##### Trecho fornecido #####

A própria Constituição deixa claro que compete à polícia civil apurar infrações penais, exceto as militares; portanto, se o crime doloso contra a vida de civil deixa de ser militar, não poderia ser feito por IPM.
O Código de Processo Penal Militar também delimita que a polícia judiciária militar é para apurar crime militar e não comum.
Art. 8º Compete à Polícia judiciária militar:
a) apurar os crimes militares, bem como os que, por lei especial, estão sujeitos à jurisdição militar, e sua autoria;
Por uma análise mais apurada da própria legislação pátria e da mesma Lei que mudou o Código Penal Militar e o de processo penal militar, a natureza do crime militar não foi retirada.
“Em que pese ser considerado crime militar (previsto no CPM), a Lei nº 9.299/96 deslocou a competência para o Tribunal do Júri, com a assumida intenção de subtrair do julgamento da Justiça Militar do Estado.” (Lopes Jr., 2016, pág. 270) Grifos Nossos.
“Pelo que até aqui se aduziu, conclui-se que, na esfera estadual, o crime doloso contra a vida de civil continua ser crime militar, havendo, porém, a competência de julgamento pelo Tribunal do Júri.” (Neves; Streifinger, 2012, pag. 345) Grifos Nossos.
Não resta dúvida de que o crime doloso contra a vida de civil é crime militar e, no que pese a Justiça Militar possuir competência constitucional, tentou uma lei ordinária suprimi-la. Já que a Constituição diz que compete à Justiça Militar processar e julgar os crimes militares definidos em lei, sendo que a lei que define os crimes militares é o artigo 9º, para o legislador suprimir o julgamento da Justiça Militar teria ele que definir que o crime doloso contra a vida de civil deixou de ser crime militar e não transferir competência, como fez.

##### Dados brutos #####

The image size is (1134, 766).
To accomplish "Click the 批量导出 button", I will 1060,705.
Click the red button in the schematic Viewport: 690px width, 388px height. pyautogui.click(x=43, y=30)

#####

> **Objetivo do exercício**:
Responda, com base no trecho sobre crime militar:
(a) Segundo a Constituição, a quem compete apurar infrações penais, exceto as militares?
(b) Qual lei deslocou a competência para o Tribunal do Júri, conforme a citação de Lopes Jr.?
(c) Qual artigo é apontado como a lei que define os crimes militares?

> **Resposta**:
(a) À polícia civil.
(b) A Lei nº 9.299/96.
(c) O artigo 9º.